▶ Exercise brief
In the passage on aerodynamic force measurements, at what angle of attack did the lift coefficient at Re = 23,000 come close to its maximum value?

▶ Passage shown
····················

Aerodynamic force measurements were conducted in the Reynolds number range 23,000 - 60,000. The Reynolds number was based on the chord length of the test model. Since the cruise Reynolds number of the Mars airplane currently under consideration by the Japan Aerospace Exploration Agency is Re = 23,000, we recognized that value as a standard Reynolds number. The corresponding free-stream velocities for each Re are shown in Table 1. The angle of attack (α) was changed from α = −10 deg to 20 deg in 1 deg increments. The flow visualization was performed on each of the upper and lower surfaces of the wing at Re = 23,000. For Re = 30,000, only the flow field on the suction side was visualized.

Figure 3 illustrates the aerodynamic force characteristics at Re = 23,000. Error bars indicate standard deviations of three repeat measurements. As shown in Figure 3, the standard deviations are negligibly small, indicating highly reproducible measurement results. For purpose of comparison, CFD results of the two-dimensional laminar analyzes [12] were also plotted.

With respect to lift measurements, the experimental results in Figure 3(a) show the test model to be in reasonable agreement with CFD data, although a slight difference was observed at α = 5 deg. The lift coefficients increased almost

linearly at low angles of attack from α = −5 deg to 4 deg. A conventional symmetric airfoil, such as the NACA0012, at low angles of attack (around Re = 20,000) has a lift curve slope that is much lower than 2 πα due to trailing-edge separation on its suction side and attached flow on its pressure side [18] . In contrast, the lift curve in Figure 3(a) for the test model nearly equaled to 2 πα with a convex slope that rose steadily from α = 0 deg to 4 deg. Presumably, variations in the flow field around the airfoil affected the aerodynamics (to be described later). A nonlinear lift increase was observed in the range between α = 4 deg and α = 6 deg where the experimental and CFD results diverged. The lift curve slope began flattening out at α > 6 deg, and the lift coefficient reached almost the maximum value at α = 9 deg, corresponding to the stall angle of attack. At larger angles of attack, conventional stall phenomena accompanied by a rapid lift reduction found at high Reynolds numbers was not observed here. Lift coefficients were almost the same or showed a modest decrease.

Figure 3. Aerodynamic characteristics at Re = 23,000.

Figure 4 shows Reynolds number dependency on the aerodynamic performance from Re = 23,000 - 60,000. Figure 4(a) shows plots of the lift coefficient as a function of the angle of attack for five Reynolds values. Up to around α = 2 deg, the plots show a linear slope with little variation between the Reynolds numbers. Above that, the plots begin to diverge and assume a non-linear slope

to eventually flatten out or dip at α > 6 deg. At high angles of attack above α = 9 deg, the plots diverge again and the maximum lift coefficient increases with Reynolds number. The relation between Reynolds number and the maximum lift to drag ratio (L/D_max) is illustrated in Figure 5. The L/D_max gradually increased in proportion to the Reynolds number. In particular, an increment of the L/D_max from Re = 23,000 to 30,000 is the largest, and the L/D_max almost linearly increases above Re = 30,000. By contrast, the drag curves shown in Figure 4(b) have Reynolds number dependency, and the drag characteristics tended to decrease gradually with a decrease in the Reynolds number since the viscous drag relatively increased with a decreasing Reynolds number compared with the pressure drag.

····················

▶ Given information
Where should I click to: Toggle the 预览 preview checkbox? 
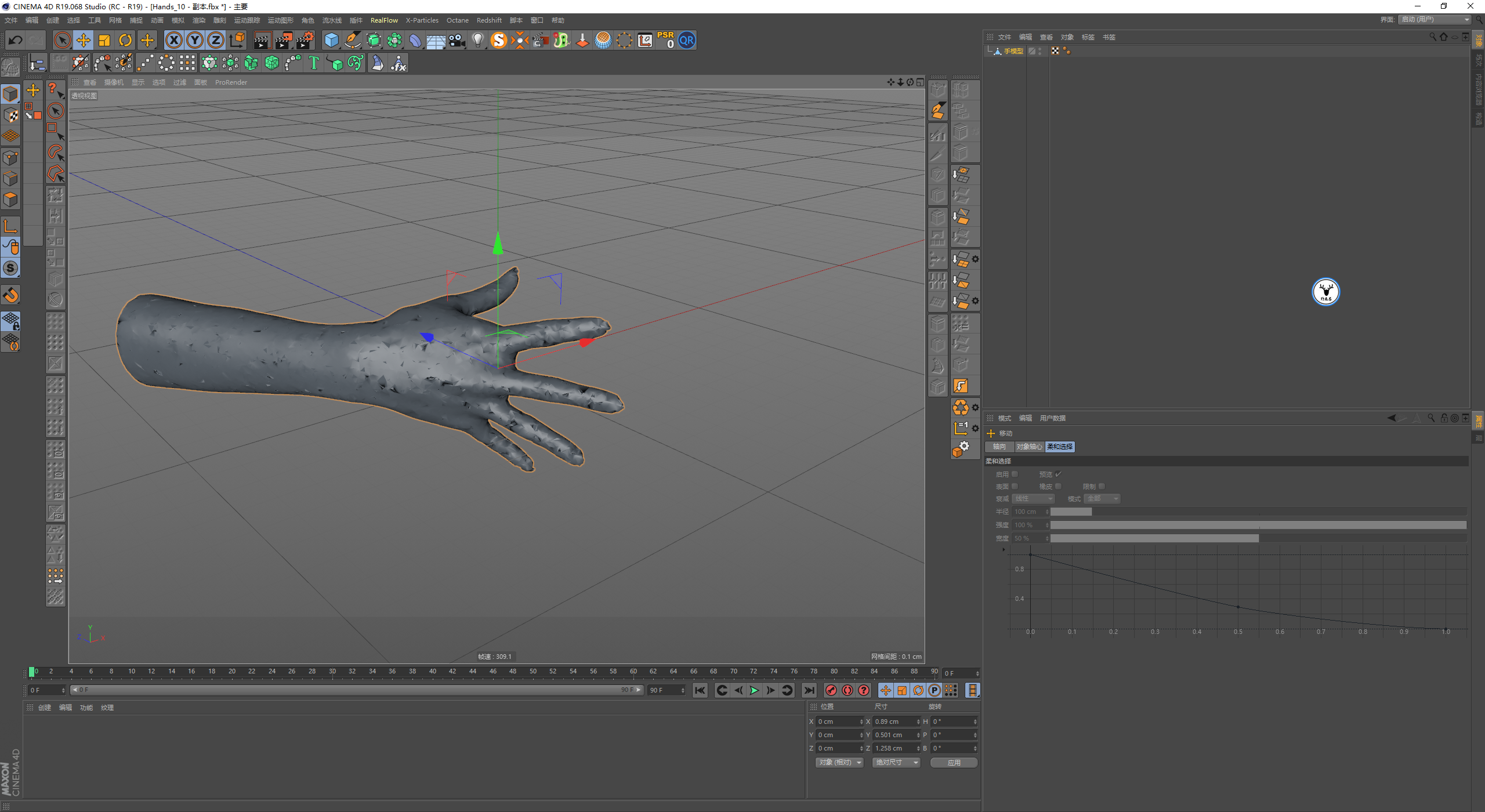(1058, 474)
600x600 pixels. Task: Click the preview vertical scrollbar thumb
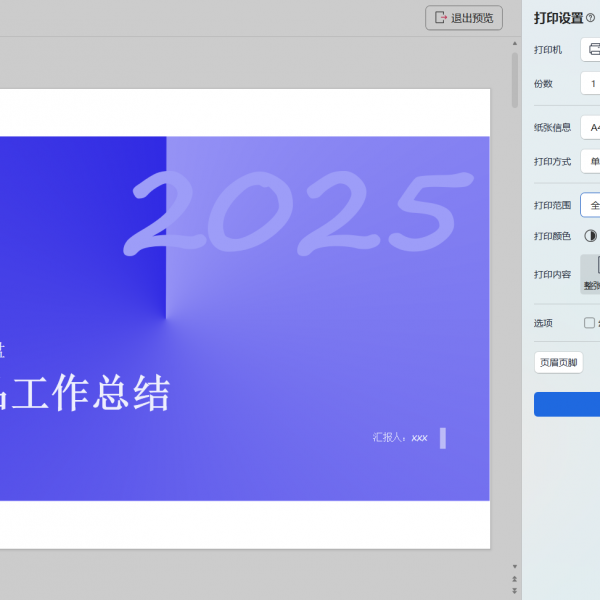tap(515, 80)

····················

▶ In response
At α = 9 deg, which corresponds to the stall angle of attack.